Copy these lines word for word, starting at the line that contains "Click the Past region label" and ending at the line that contains "point(85,378)".

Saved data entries
-- BEGIN --
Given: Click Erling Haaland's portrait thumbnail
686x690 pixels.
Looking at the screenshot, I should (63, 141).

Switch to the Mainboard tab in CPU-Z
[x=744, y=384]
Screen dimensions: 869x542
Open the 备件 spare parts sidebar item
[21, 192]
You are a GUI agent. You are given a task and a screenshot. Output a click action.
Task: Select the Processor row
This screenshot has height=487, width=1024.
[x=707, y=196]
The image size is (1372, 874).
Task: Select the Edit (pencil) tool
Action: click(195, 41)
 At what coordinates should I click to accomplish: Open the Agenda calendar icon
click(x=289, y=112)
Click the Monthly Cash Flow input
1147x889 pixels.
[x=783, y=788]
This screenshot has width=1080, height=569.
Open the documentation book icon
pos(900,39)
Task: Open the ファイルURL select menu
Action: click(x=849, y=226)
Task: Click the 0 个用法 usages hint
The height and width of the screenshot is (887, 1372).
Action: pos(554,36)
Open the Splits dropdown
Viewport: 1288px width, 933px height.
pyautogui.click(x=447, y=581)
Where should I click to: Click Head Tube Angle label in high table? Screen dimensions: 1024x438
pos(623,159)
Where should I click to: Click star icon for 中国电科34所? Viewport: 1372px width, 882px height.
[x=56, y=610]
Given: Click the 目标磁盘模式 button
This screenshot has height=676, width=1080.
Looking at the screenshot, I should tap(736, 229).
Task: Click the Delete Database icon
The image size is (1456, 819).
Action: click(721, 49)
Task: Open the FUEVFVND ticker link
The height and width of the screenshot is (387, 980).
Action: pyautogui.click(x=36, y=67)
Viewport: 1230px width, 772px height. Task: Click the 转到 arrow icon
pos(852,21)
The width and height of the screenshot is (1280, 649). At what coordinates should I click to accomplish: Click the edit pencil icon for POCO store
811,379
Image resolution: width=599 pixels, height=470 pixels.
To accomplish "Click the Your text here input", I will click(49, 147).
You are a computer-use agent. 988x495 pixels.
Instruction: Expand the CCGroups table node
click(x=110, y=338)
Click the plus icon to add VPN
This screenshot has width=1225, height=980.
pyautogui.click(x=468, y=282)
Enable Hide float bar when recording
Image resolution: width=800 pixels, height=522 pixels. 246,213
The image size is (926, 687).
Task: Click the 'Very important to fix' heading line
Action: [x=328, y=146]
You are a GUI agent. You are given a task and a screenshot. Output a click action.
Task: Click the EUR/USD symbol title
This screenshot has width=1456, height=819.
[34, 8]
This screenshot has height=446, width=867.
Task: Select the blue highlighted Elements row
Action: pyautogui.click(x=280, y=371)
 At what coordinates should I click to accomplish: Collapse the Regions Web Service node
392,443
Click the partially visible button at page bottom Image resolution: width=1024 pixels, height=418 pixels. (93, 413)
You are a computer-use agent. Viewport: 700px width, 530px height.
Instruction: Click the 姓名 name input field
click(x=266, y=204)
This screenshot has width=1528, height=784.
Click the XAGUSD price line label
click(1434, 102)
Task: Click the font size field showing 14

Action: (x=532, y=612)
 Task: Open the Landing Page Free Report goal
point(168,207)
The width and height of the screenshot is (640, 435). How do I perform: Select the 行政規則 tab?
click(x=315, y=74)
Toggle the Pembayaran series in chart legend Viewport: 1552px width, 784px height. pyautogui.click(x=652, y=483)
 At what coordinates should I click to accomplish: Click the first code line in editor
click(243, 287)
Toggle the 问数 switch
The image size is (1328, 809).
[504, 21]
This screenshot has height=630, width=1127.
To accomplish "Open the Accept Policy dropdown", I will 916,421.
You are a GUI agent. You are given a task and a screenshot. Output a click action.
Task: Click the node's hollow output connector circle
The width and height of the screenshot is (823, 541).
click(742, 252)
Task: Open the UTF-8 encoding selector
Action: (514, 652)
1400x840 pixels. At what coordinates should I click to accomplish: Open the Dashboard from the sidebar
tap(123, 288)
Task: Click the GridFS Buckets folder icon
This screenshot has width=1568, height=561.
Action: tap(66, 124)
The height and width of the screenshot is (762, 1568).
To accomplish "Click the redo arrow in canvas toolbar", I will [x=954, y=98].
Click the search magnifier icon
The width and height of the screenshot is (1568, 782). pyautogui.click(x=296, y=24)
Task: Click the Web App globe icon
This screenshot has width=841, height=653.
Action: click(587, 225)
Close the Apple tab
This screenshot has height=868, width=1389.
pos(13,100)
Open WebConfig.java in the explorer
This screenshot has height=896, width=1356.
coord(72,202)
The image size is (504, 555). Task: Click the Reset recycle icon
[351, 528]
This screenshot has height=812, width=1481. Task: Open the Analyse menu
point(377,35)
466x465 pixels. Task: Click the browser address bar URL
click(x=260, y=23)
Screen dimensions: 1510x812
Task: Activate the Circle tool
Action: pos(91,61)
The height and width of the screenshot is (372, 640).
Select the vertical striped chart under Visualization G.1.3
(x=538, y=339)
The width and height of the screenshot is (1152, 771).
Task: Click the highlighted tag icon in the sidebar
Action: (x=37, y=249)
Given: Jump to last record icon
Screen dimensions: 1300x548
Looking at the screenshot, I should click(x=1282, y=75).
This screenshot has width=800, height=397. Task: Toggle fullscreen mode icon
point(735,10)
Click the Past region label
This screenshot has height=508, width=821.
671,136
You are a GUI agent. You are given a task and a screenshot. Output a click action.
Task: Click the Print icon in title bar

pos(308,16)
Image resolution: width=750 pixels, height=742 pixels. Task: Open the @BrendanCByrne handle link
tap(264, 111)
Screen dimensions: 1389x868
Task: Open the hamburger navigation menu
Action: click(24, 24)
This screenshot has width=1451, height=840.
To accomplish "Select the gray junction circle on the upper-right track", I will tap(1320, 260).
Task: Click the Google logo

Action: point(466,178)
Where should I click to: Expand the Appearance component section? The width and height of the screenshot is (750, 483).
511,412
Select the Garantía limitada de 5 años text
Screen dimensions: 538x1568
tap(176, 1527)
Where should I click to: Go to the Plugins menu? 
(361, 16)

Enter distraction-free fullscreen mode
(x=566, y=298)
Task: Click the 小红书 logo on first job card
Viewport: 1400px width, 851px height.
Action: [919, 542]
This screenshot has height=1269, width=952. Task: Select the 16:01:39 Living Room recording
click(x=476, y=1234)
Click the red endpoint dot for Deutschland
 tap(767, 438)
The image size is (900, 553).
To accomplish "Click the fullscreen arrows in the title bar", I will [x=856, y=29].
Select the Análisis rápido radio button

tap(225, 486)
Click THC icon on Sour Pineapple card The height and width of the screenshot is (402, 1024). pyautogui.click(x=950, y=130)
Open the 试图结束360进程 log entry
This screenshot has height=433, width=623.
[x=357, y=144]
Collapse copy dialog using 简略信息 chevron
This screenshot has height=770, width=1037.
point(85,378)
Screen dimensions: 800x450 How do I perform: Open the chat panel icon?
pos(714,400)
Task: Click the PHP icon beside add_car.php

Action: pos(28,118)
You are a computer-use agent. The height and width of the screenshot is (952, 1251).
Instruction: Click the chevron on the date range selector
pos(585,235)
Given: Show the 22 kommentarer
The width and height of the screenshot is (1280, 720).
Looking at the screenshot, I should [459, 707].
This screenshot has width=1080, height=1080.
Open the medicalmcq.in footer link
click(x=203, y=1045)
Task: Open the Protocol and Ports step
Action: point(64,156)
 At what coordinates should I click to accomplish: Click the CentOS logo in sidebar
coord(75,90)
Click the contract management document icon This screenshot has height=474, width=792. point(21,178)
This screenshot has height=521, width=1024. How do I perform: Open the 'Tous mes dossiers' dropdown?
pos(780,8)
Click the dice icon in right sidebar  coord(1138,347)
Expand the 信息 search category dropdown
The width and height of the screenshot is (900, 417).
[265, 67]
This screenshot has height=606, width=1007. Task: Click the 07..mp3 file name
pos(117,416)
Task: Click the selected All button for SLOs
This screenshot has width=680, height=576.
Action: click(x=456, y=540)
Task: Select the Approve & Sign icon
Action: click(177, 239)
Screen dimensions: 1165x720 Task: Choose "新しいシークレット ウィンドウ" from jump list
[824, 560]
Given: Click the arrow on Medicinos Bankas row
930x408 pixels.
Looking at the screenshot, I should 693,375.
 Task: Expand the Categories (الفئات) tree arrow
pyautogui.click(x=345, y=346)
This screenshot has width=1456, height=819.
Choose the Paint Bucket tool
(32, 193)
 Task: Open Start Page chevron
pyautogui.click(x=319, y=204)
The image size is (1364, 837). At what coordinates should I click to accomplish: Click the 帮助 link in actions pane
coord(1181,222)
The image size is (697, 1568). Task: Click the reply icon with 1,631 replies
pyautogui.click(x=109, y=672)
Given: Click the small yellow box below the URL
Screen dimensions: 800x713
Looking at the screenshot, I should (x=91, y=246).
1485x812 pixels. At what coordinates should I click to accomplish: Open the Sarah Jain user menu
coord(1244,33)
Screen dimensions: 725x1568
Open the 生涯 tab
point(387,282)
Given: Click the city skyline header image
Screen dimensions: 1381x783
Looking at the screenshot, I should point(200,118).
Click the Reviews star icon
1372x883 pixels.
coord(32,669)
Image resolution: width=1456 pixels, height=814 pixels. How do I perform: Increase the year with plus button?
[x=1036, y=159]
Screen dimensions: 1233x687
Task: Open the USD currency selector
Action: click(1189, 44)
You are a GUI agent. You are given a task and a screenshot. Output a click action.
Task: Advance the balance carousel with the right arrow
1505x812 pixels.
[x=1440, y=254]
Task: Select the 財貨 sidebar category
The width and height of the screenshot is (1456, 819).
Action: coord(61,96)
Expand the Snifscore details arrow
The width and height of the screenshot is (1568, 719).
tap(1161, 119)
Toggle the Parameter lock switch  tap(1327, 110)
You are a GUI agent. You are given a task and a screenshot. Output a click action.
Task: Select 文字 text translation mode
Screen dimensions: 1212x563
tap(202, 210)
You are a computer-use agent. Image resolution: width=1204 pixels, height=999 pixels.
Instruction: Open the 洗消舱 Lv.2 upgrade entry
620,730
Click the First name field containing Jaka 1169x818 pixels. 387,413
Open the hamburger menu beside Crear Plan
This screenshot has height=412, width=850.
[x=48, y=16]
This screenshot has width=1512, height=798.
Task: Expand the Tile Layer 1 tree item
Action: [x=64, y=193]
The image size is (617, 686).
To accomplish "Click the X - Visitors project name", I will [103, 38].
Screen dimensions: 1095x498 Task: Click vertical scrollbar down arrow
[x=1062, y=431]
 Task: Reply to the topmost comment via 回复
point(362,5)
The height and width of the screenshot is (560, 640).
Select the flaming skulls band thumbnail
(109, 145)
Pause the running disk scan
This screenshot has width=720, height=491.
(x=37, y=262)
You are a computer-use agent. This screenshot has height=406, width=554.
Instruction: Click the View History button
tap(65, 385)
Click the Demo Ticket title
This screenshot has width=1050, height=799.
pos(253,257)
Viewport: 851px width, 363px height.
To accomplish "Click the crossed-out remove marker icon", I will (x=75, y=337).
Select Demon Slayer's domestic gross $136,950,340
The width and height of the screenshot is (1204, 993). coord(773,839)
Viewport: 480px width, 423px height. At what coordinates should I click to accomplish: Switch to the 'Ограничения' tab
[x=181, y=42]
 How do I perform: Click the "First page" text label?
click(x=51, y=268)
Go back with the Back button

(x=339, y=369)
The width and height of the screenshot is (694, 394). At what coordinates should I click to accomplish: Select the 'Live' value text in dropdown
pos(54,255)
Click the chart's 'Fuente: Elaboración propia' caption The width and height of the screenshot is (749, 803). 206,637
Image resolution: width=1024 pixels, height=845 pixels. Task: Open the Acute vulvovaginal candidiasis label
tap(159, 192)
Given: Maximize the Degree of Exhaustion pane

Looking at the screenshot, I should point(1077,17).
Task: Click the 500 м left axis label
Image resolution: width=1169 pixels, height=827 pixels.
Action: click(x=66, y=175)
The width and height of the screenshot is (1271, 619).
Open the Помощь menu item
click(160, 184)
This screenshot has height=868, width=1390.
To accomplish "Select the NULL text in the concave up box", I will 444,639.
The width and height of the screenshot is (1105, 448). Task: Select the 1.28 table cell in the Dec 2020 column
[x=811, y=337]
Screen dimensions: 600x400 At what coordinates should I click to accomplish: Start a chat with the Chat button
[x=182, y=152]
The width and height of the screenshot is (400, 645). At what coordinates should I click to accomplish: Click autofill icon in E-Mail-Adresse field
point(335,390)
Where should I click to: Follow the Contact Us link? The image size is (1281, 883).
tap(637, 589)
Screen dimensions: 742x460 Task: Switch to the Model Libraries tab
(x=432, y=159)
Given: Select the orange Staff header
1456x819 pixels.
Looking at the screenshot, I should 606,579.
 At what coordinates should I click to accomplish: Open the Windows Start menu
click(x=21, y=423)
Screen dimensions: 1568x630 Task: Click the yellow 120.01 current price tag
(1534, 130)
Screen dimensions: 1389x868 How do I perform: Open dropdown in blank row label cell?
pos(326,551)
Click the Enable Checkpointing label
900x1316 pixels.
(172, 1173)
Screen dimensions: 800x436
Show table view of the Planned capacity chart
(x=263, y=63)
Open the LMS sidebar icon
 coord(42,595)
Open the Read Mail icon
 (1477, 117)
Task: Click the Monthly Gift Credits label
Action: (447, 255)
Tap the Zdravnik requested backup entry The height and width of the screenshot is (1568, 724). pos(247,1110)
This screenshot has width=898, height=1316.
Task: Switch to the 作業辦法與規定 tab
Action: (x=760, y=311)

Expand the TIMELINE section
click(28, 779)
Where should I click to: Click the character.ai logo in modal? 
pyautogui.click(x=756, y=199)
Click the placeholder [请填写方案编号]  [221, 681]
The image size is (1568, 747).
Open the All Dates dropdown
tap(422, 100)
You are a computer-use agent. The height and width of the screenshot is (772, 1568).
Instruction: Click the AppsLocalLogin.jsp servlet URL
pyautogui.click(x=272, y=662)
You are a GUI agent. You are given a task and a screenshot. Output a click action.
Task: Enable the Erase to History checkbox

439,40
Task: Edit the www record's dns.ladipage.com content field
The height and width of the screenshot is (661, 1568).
-- END --
#### [Full response]
Click the Past region label
This screenshot has height=508, width=821.
671,136
You are a GUI agent. You are given a task and a screenshot. Output a click action.
Task: Click the Print icon in title bar

pos(308,16)
Image resolution: width=750 pixels, height=742 pixels. Task: Open the @BrendanCByrne handle link
tap(264, 111)
Screen dimensions: 1389x868
Task: Open the hamburger navigation menu
Action: click(24, 24)
This screenshot has width=1451, height=840.
To accomplish "Select the gray junction circle on the upper-right track", I will tap(1320, 260).
Task: Click the Google logo

Action: point(466,178)
Where should I click to: Expand the Appearance component section? The width and height of the screenshot is (750, 483).
511,412
Select the Garantía limitada de 5 años text
Screen dimensions: 538x1568
tap(176, 1527)
Where should I click to: Go to the Plugins menu? 
(361, 16)

Enter distraction-free fullscreen mode
(x=566, y=298)
Task: Click the 小红书 logo on first job card
Viewport: 1400px width, 851px height.
Action: [919, 542]
This screenshot has height=1269, width=952. Task: Select the 16:01:39 Living Room recording
click(x=476, y=1234)
Click the red endpoint dot for Deutschland
 tap(767, 438)
The image size is (900, 553).
To accomplish "Click the fullscreen arrows in the title bar", I will [x=856, y=29].
Select the Análisis rápido radio button

tap(225, 486)
Click THC icon on Sour Pineapple card The height and width of the screenshot is (402, 1024). pyautogui.click(x=950, y=130)
Open the 试图结束360进程 log entry
This screenshot has height=433, width=623.
[x=357, y=144]
Collapse copy dialog using 简略信息 chevron
This screenshot has height=770, width=1037.
point(85,378)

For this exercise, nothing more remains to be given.